START Records for this task

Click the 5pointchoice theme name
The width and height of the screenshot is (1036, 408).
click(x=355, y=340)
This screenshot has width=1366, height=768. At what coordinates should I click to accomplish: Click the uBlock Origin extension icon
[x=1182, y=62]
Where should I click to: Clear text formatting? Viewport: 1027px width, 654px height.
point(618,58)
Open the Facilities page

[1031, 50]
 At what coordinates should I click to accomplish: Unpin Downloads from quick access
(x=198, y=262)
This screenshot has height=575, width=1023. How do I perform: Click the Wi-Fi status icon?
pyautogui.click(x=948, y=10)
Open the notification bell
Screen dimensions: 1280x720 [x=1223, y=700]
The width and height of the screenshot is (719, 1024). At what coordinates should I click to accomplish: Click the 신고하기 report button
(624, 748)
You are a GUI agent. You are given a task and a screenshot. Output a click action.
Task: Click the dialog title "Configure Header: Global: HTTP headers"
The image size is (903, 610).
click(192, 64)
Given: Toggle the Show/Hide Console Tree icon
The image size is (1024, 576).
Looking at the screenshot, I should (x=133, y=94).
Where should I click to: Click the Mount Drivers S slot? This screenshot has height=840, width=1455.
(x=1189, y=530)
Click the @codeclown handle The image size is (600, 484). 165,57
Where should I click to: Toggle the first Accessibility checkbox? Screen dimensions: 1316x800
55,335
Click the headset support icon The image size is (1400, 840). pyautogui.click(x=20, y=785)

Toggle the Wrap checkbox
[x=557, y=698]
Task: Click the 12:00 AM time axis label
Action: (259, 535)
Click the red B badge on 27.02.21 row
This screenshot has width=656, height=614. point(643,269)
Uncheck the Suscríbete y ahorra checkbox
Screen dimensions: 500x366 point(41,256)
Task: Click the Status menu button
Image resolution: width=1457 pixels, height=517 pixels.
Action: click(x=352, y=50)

END Records for this task

Rewrite the stretch of data from the line that contains "This screenshot has width=1366, height=768." through the line that contains "Screen dimensions: 1280x720 [x=1223, y=700]", changing every "Open" to "Show" and leaving everything else the same.

**Complete output:**
This screenshot has width=1366, height=768. At what coordinates should I click to accomplish: Click the uBlock Origin extension icon
[x=1182, y=62]
Where should I click to: Clear text formatting? Viewport: 1027px width, 654px height.
point(618,58)
Show the Facilities page

[1031, 50]
 At what coordinates should I click to accomplish: Unpin Downloads from quick access
(x=198, y=262)
This screenshot has height=575, width=1023. How do I perform: Click the Wi-Fi status icon?
pyautogui.click(x=948, y=10)
Show the notification bell
Screen dimensions: 1280x720 [x=1223, y=700]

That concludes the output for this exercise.